Reade is being represented by a prominent lawyer and political donor to Donald Trump’s 2016 Republican campaign. Attorney Douglas Wigdor told The Associated Press he was not being paid for his work with Reade. His firm also denied there was a political motivation for his decision to represent Reade in her accusations against Trump’s Democratic opponent in the November election.

That’s not to say that Reade’s allegations shouldn’t be taken seriously. Reade’s claims must be investigated and, if proven true by hard-core evidence, Biden should be held accountable. Reade has said she verbally complained to three supervisors at the time about the alleged sexual harassment. All three have told CNN and other media outlets that they never received such a verbal complaint from Reade and were never aware of any sexual harassment complaints from anybody against Biden in the years that they worked with him.

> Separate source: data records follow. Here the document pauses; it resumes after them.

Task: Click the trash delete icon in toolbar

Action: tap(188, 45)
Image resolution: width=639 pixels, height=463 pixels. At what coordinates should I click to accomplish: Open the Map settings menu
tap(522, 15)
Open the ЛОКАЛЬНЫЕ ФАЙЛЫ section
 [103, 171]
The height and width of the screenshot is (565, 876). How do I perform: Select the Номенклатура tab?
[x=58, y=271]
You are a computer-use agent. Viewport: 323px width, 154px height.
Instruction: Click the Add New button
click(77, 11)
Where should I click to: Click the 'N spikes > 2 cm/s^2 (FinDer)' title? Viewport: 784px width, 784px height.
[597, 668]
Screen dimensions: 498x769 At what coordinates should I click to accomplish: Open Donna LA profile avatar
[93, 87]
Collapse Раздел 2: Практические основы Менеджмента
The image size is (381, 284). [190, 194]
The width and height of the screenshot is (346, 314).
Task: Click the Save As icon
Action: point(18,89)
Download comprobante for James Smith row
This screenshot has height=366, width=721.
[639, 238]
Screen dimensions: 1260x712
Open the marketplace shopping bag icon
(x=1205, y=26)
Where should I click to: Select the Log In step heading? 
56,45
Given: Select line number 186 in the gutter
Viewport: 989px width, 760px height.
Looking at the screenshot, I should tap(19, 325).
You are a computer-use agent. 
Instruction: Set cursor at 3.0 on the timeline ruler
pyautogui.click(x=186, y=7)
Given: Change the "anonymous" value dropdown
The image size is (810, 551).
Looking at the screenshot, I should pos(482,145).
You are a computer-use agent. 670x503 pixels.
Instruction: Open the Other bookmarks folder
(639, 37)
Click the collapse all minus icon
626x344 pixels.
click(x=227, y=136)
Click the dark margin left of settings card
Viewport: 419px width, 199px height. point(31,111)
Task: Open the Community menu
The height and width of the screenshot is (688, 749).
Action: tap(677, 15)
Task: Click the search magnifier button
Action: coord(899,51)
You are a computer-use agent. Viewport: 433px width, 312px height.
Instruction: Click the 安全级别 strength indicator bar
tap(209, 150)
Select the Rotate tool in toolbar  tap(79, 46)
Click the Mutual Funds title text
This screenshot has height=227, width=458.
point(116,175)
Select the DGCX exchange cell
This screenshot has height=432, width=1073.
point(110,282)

For his part, Biden has unequivocally denied Reade’s allegations. “I know the truth of the matter. I know that this claim has no merit,” he said.

In April, Harris said in a San Francisco Chronicle podcast she believes that “Reade has a right to tell her story…I believe that, and I believe Joe Biden believes that, too,” Harris said. “The Joe Biden I know is somebody who really has fought for women and empowerment of women and for women’s equality and rights.”

Q: Many of President Trump’s supporters have called Joe Biden a bigot for the long list of comments, gaffes, speeches, and policies they find hurtful to Black Americans. How should Black Americans interpret your support for Joe Biden knowing all the things he has said and done?

This question is designed simply to call Biden a bigot and to discourage Black Americans from voting for Joe Biden. As to his policies which have indeed caused harm to Black Americans, led to mass incarceration and harsher sentences for people who use crack (generally Black people) than those who used powder cocaine (generally whites), and his opposition to federally mandated, not court mandated busing, we are clear-eyed that he did that.

Although Kamala Harris took Biden to task for his position on busing, she emphatically prefaced her comments about that with, “I know you’re not a racist.” Also, the support that Biden has gotten from Black professionals, legislators and the Black community, indicates that the community has forgiven him for his mistakes and believes he will be accessible and they will hold him accountable for the Black Agenda posted on his website.

Also, the fact that he chose Kamala Harris as his running mate and that his campaign staff reflects America’s diversity, makes it imperative for Black Americans to vote for Joe Biden.

Because we know this: With Kamala Harris as vice president, a diverse cabinet and, hopefully, a Democratic Senate majority, the reckoning for racial justice, equality and an end to systemic racism will be addressed.